Roll it in the batter again and fry it in oil.

After frying this crispy batter, bubbles of varying sizes appear on the surface of the ginseng, which is almost transparent, like cicada wings. It is thinner than the batter used for frying tempura, hence the name cicada skin batter.

I don’t know if it was to cater to people with trypophobia, but when the dish was served, gold foil was dotted on this thin shell full of bubbles.

With the blessing of exquisite plating and the shining golden foil, this dish looks like it tastes like money.

The clever combination and cooking of ingredients have resulted in a radical change in the taste of the sea cucumber.

The outer layer is crispy and melts in the mouth. The meat of the sea cucumber becomes firm after being fried. When you chew the crab meat inside, the firm meat rushes out of your mouth with its unique fresh, tender and sweet taste.

This method should have been introduced from Hong Kong Island. The older generation of chefs there like to use traditional cooking methods and pair them with Western-style plating. The expensive dishes in high-end restaurants are no exception.

Qin Wei turned his head and smiled softly at Xu He, "Madam, you might as well eat more. It contains a lot of collagen and is good for your skin."

Xu He smiled slightly, nodded, and responded softly without saying anything.

The third dish was crispy fish maw, scallops and matsutake mushrooms in green sauce.

When the dish was served, the smile on Qin Wei's face paused. When he turned to look at Wu Hongquan, he said sincerely: "Master Wu, thank you for your hard work!"

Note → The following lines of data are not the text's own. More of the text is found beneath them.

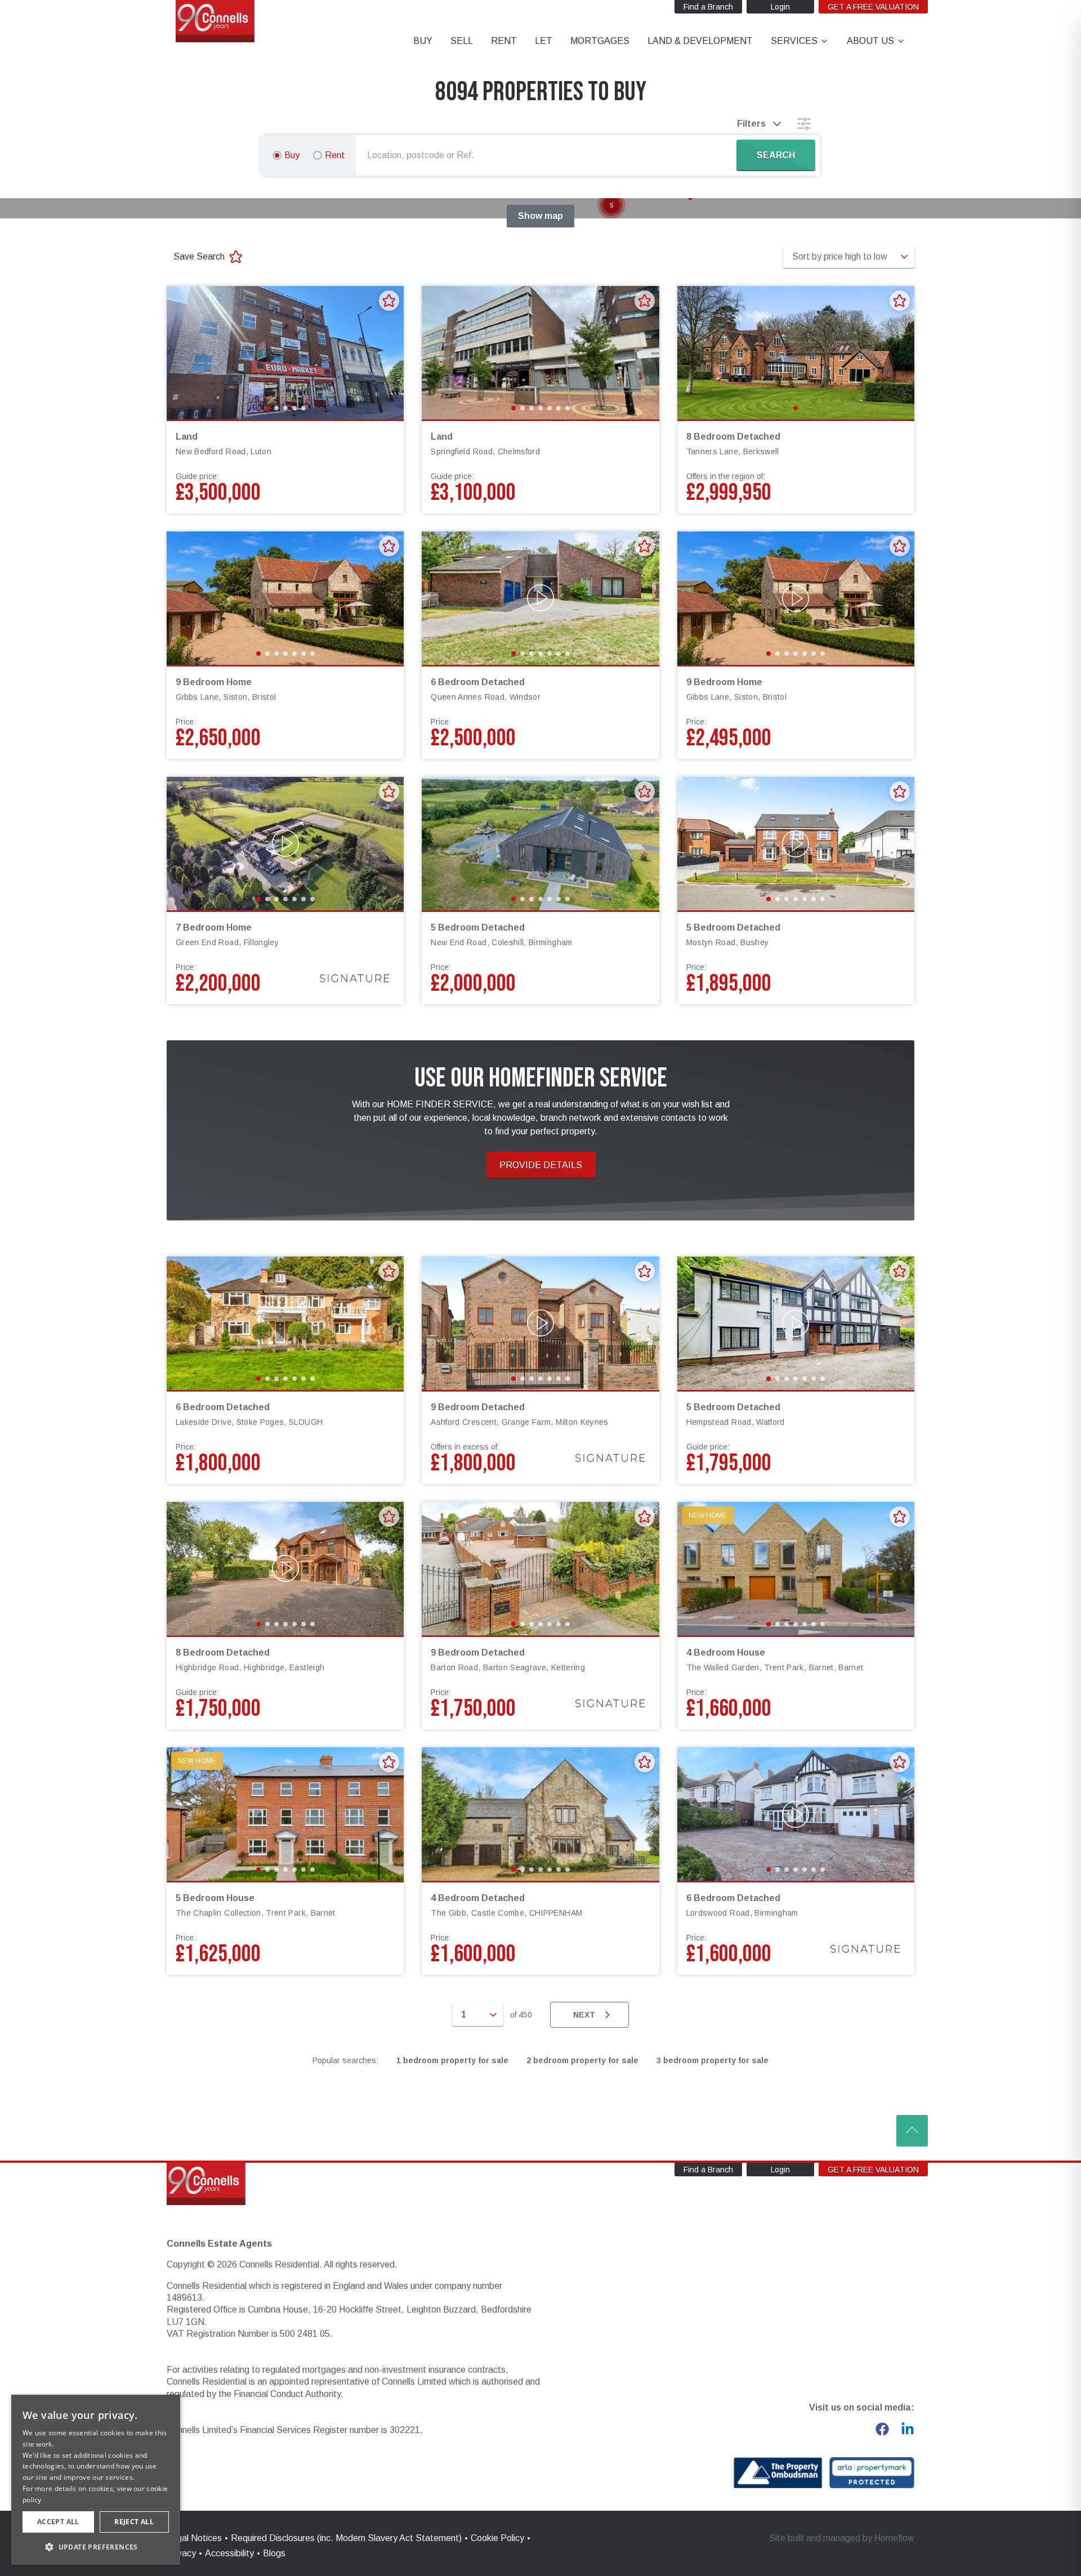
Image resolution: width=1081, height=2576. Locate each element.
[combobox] (548, 155)
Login (780, 6)
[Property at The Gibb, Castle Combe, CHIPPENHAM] (540, 1814)
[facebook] (882, 2429)
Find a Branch (708, 6)
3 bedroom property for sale (712, 2060)
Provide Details (540, 1165)
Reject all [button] (134, 2521)
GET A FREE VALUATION (873, 6)
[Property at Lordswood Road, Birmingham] (795, 1814)
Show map (540, 216)
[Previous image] (182, 352)
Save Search (199, 256)
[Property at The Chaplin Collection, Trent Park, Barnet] (285, 1814)
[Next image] (388, 352)
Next (584, 2014)
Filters (751, 123)
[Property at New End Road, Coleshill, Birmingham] (540, 843)
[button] (611, 205)
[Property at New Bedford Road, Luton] (285, 352)
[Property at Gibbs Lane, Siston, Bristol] (285, 598)
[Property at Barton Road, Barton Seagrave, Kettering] (540, 1568)
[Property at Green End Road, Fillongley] (285, 843)
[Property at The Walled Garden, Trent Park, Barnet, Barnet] (795, 1568)
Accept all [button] (58, 2521)
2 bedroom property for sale (582, 2060)
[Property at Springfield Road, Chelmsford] (540, 352)
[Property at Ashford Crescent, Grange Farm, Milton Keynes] (540, 1323)
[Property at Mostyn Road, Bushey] (795, 843)
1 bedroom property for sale (452, 2060)
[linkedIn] (907, 2429)
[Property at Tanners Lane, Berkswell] (795, 352)
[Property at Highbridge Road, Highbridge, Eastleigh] (285, 1568)
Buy (292, 155)
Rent (335, 155)
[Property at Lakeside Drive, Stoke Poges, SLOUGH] (285, 1323)
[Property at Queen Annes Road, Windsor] (540, 598)
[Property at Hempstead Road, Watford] (795, 1323)
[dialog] (95, 2480)
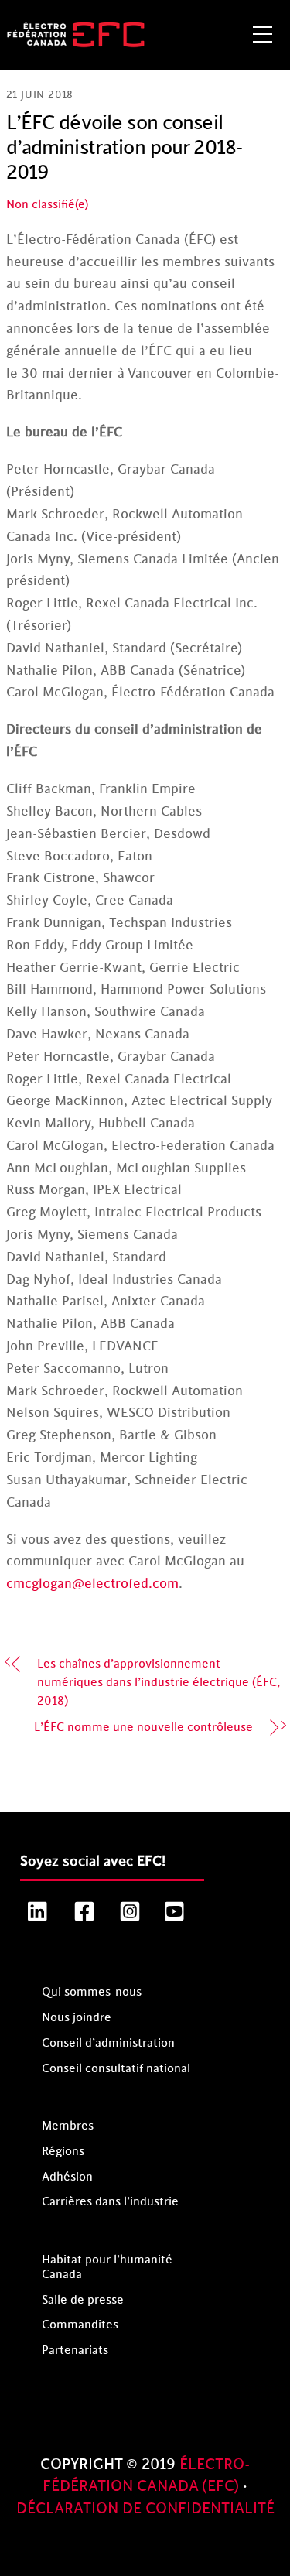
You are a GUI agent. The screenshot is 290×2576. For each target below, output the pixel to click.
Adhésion (67, 2177)
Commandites (80, 2325)
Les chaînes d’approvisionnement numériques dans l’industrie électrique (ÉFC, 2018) (158, 1682)
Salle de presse (83, 2300)
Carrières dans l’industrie (110, 2202)
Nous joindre (76, 2018)
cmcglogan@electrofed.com (92, 1583)
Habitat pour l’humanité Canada (107, 2267)
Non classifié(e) (47, 205)
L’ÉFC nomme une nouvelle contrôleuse (143, 1727)
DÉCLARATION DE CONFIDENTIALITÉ (145, 2509)
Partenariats (75, 2350)
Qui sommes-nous (92, 1992)
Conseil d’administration (108, 2043)
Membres (68, 2126)
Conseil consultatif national (116, 2069)
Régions (63, 2151)
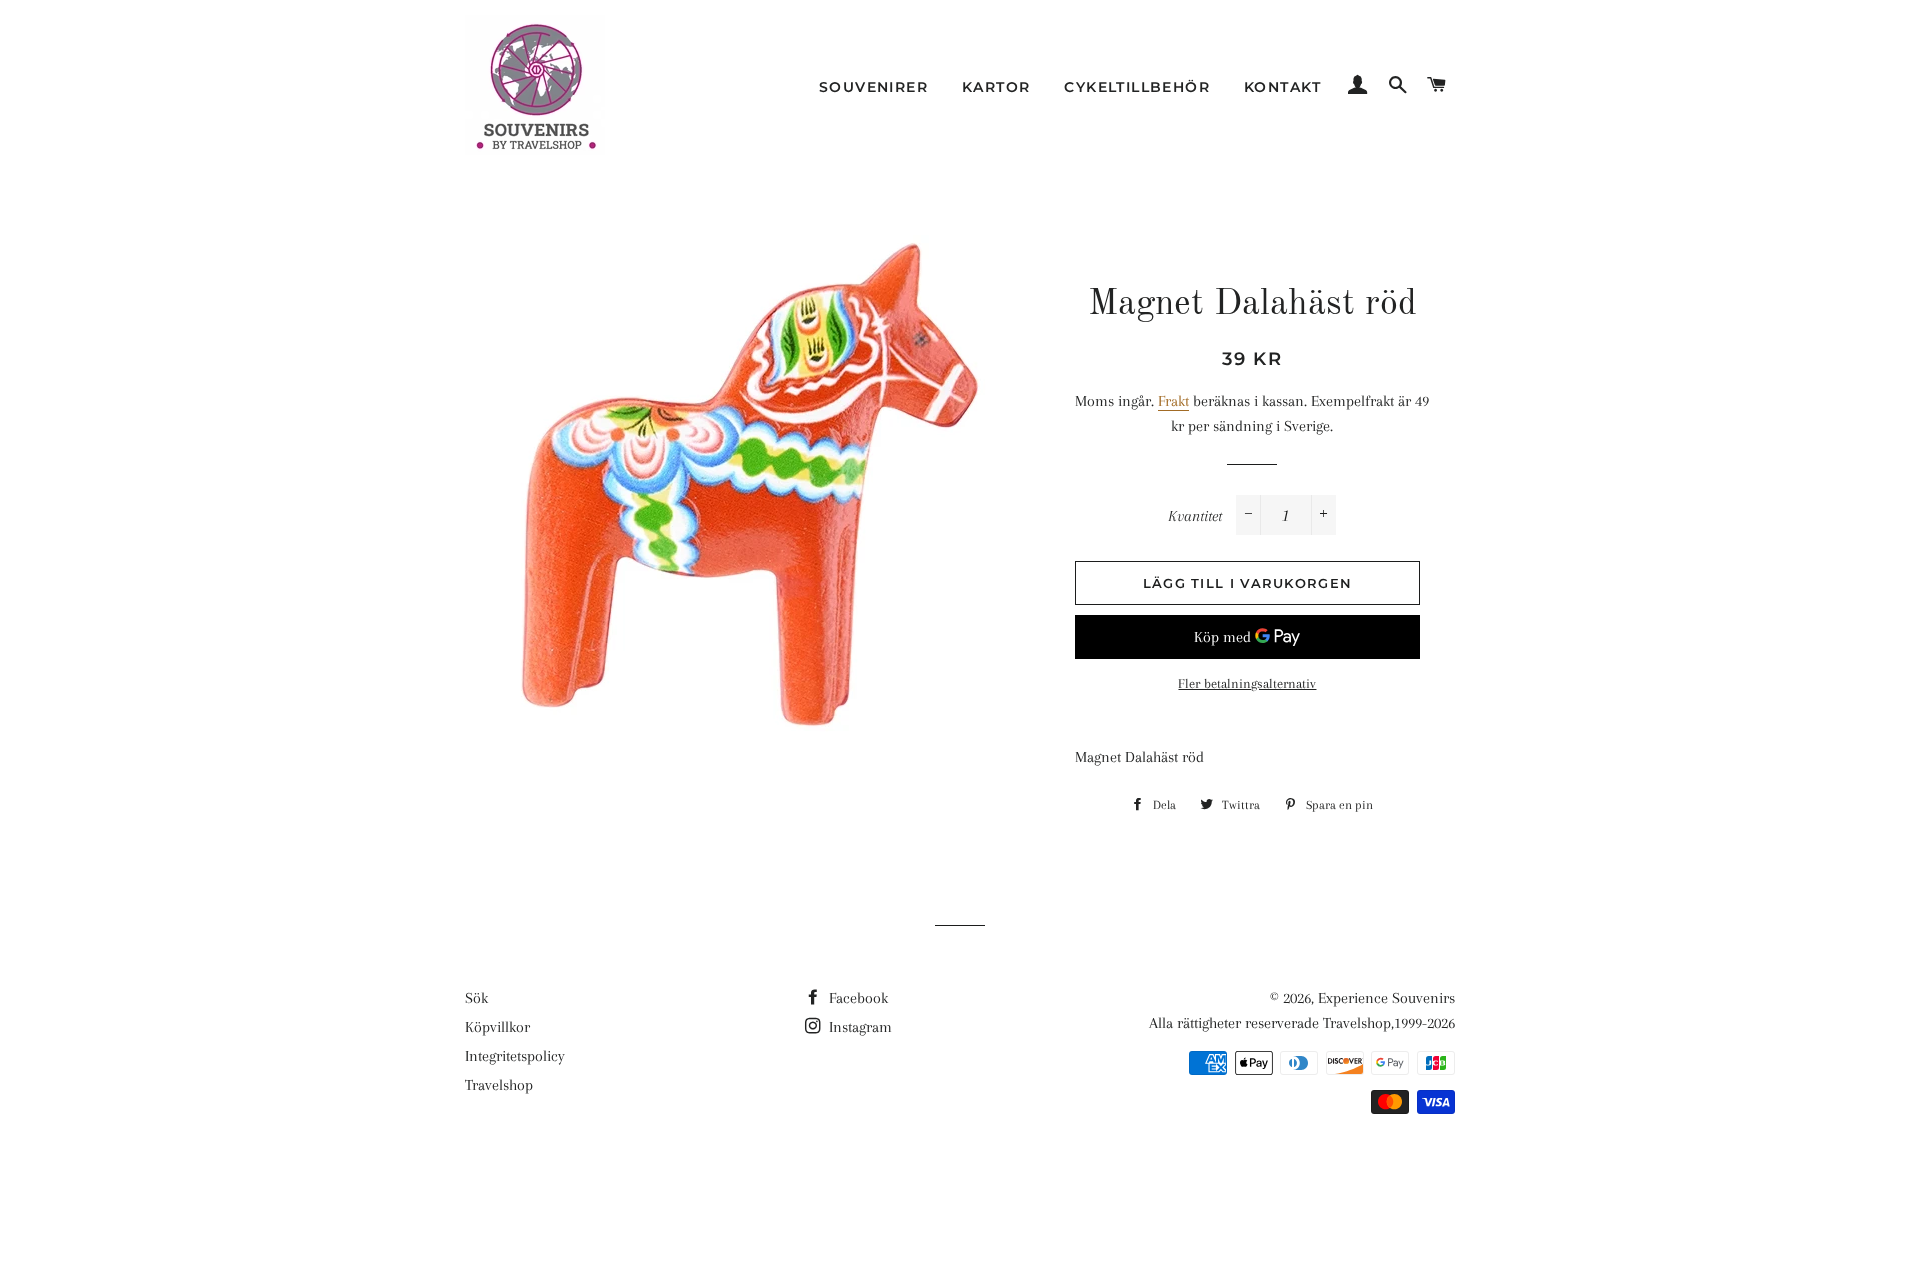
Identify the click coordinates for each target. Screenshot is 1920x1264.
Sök (476, 998)
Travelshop (499, 1085)
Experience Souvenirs (1386, 998)
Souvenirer (873, 87)
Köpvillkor (497, 1027)
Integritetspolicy (515, 1056)
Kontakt (1283, 87)
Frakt (1173, 401)
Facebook (856, 998)
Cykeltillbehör (1137, 87)
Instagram (858, 1027)
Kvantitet (1195, 516)
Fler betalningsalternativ (1247, 683)
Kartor (996, 87)
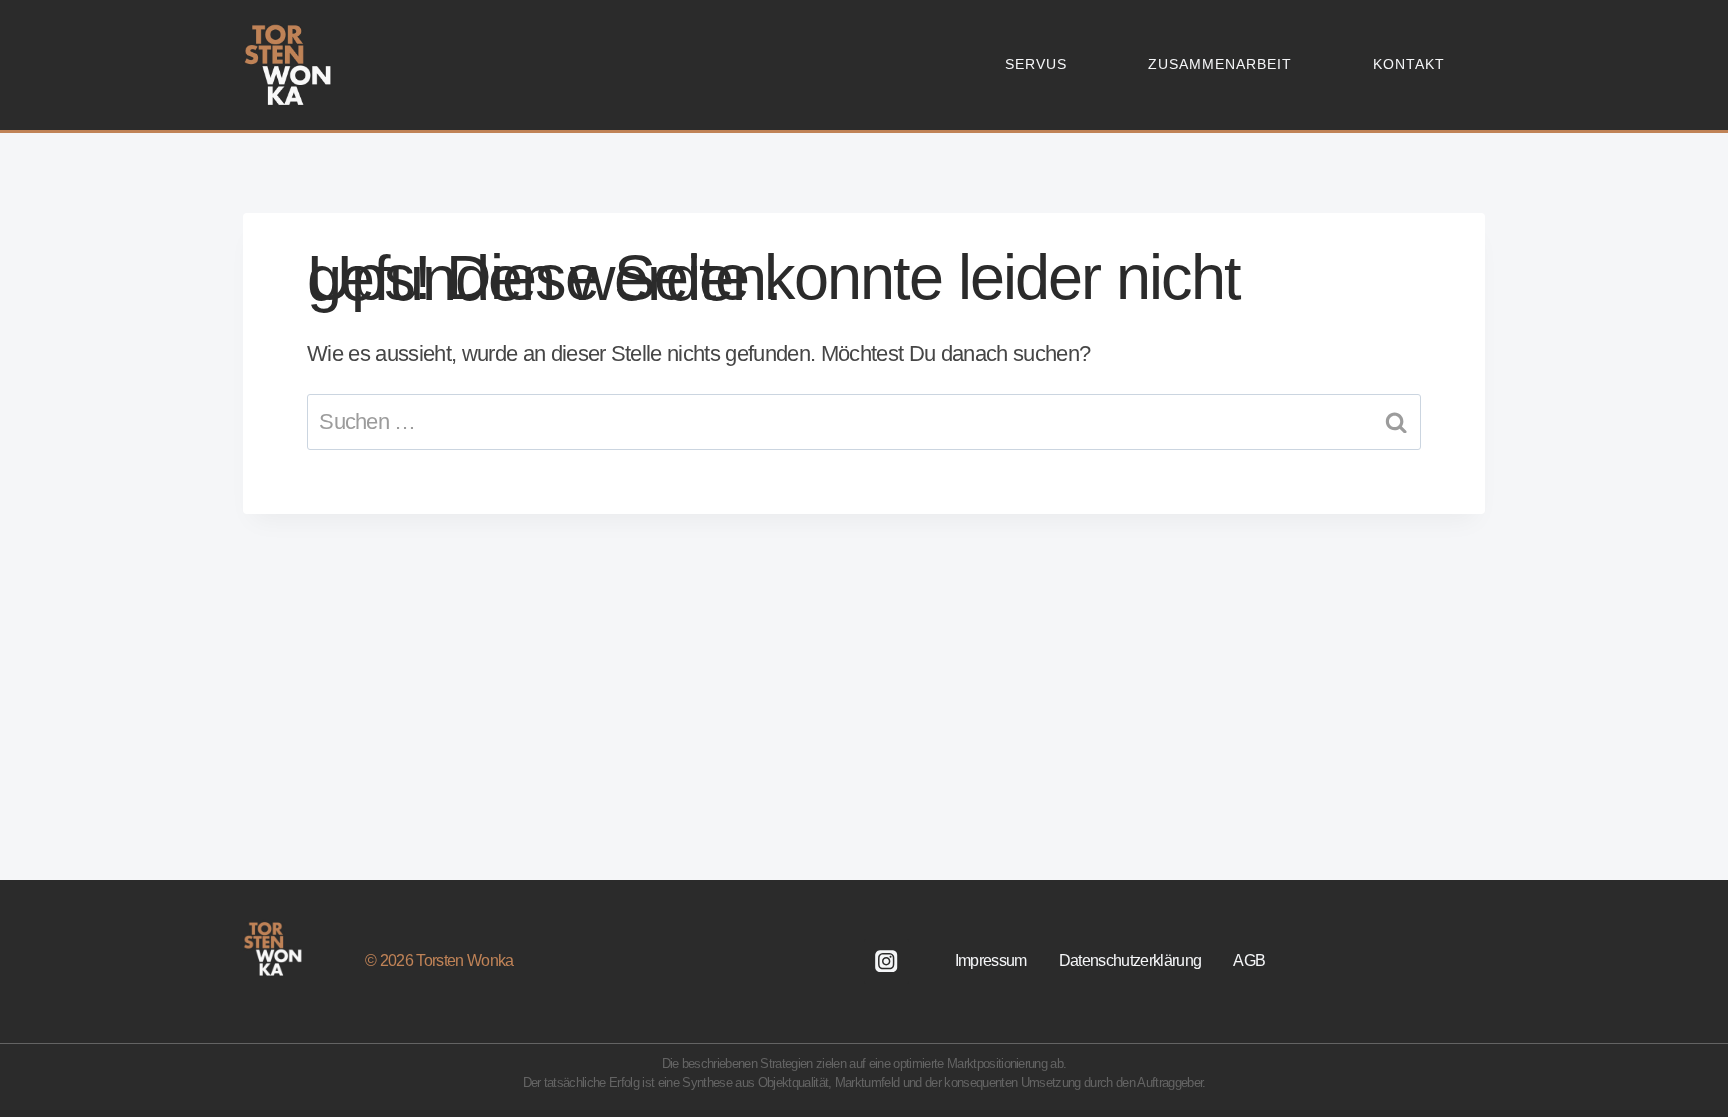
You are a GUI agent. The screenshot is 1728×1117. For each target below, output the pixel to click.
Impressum (991, 960)
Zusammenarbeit (1220, 64)
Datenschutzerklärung (1130, 960)
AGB (1249, 960)
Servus (1036, 64)
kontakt (1409, 64)
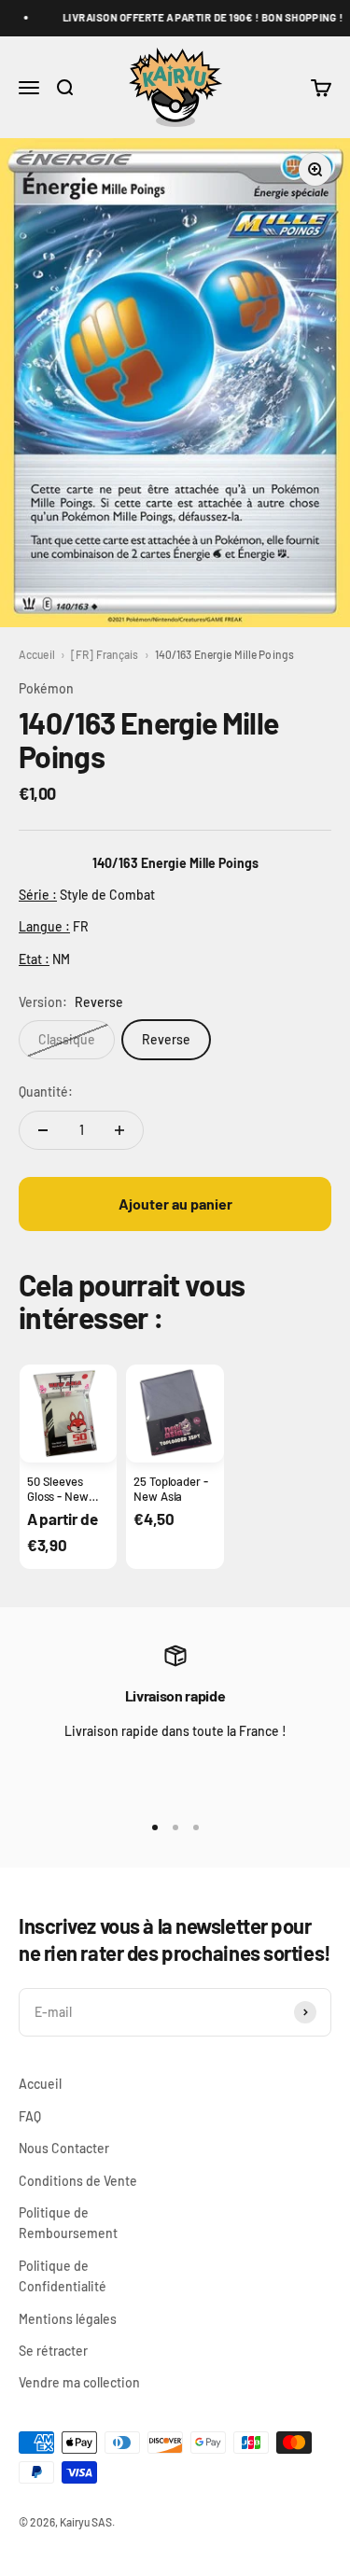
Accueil (37, 654)
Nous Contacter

Wu Hongquan smiled, "It's not hard. I hope I can catch Mr. Qin's eye."

The green juice in this dish is not the barley green juice we usually talk about.

The dried scallops are steamed in a broth with a low fire, and their own freshness blends with the broth. They are extremely delicious with just a sprinkle of seasoning salt. When served, the broth at the bottom is clear and transparent.

As we all know, fish maw is usually used for stewing. Qin Wei specially comforted Wu Hongquan because this is a dish that requires risking one's life to make.

After the fish maw is soaked in broth and expanded, it is filled with broth. At this time, frying it in a frying pan is like pouring a bucket of water into a pot of hot oil.

The oil will immediately splatter everywhere, which is very dangerous. And you have to keep an eye on the changes in the fish maw in the pot.

Without some courage and skill, it would be difficult to cook this dish.

After frying the fish maw, it needs to be simmered in matsutake chicken soup until it is crispy and becomes soft and fluffy again. After it absorbs the soup, it can be placed on the scallops.

Continue to cook the remaining soup until it is neither too thick nor too thin, then carefully pour it over the fried fish maw.

Only the inherent characteristics of each ingredient are used, without a drop of other seasoning, and through complicated and overlapping steps, the original freshness of the food is restored.